While in practice this means that the problem is non-stationary, as the expection and variance of each variable is updated as new observations are drawn, the normalizing effect on the observations generally makes successful configuration of neuroevolution substantially easier. You can enable observation normalization using the boolean flag observation_normalization e.g.

problem = GymNE(
    env_name="LunarLanderContinuous-v2",
    network= CustomPolicy,
    num_actors= 4,
    observation_normalization = True,
)

And if you then evaluate a batch (to ensure the observation normalization statistics are initialized) and print the problem's policy:

problem.evaluate(problem.generate_batch(2))
print(problem.to_policy(problem.make_zeros(problem.solution_length)))
Output
Sequential(
    (0): ObsNormLayer()
    (1): CustomPolicy(
        (lin1): Linear(in_features=8, out_features=32, bias=True)
        (act): Tanh()
        (lin2): Linear(in_features=32, out_features=2, bias=True)
    )
    (2): ActClipLayer()
)

you will observe that the policy contains an ObsNormLayer which automatically applies observation normalization to the input to the policy, and an ActClipLayer which automatically clips the actions to the space of the environment.

Modifying the step reward

A number of gym environments use an alive_bonus: a scalar value that is added to the step_reward in each step to encourage RL agents to survive for longer. In evolutionary RL, however, it has been observed that this alive_bonus is detrimental and creates unhelpful local optimal.
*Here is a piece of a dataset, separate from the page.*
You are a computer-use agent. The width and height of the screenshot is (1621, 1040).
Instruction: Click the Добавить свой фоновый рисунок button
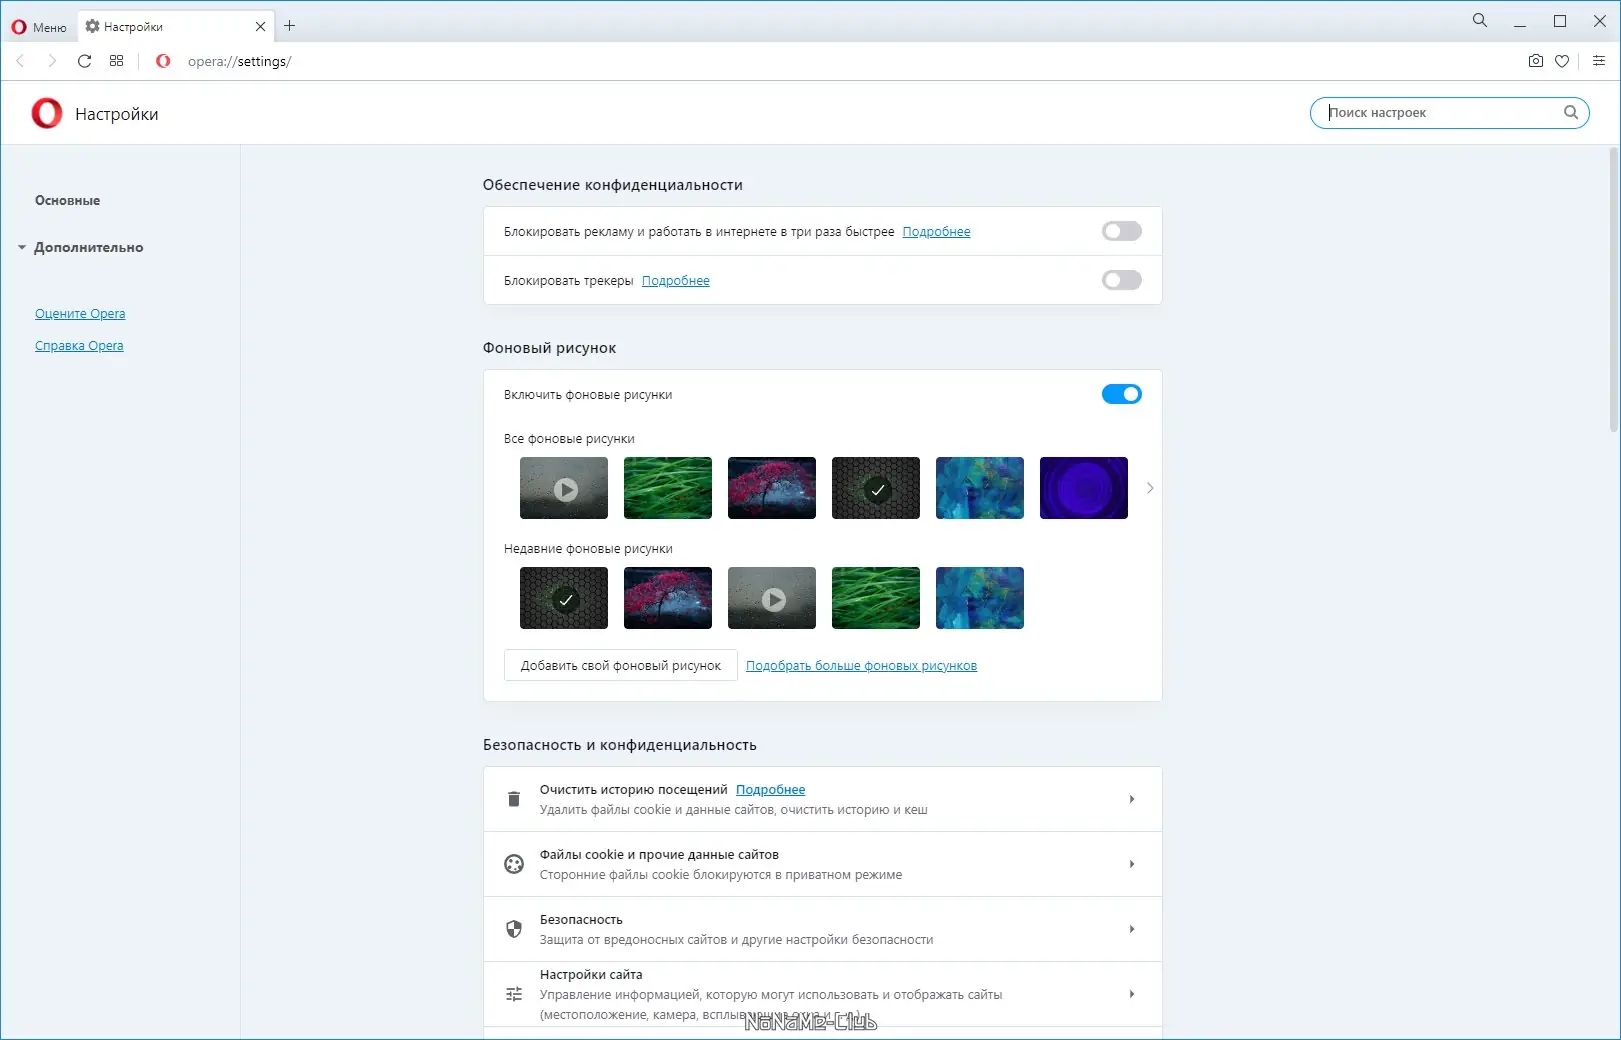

While you can of course disabled particular rewards with the env_config argument when available, we also provide direct support for you to decrease the step_reward by a scalar amount.

For example, the "Humanoid-v4" environment has an alive_bonus value of 5. You can easily offset this using the decrease_rewards_by keyword argument:

problem = GymNE(
    env_name="Humanoid-v4",
    network= CustomPolicy,
    decrease_rewards_by = 5.0,
)

which will cause each step to return 5.0 less reward.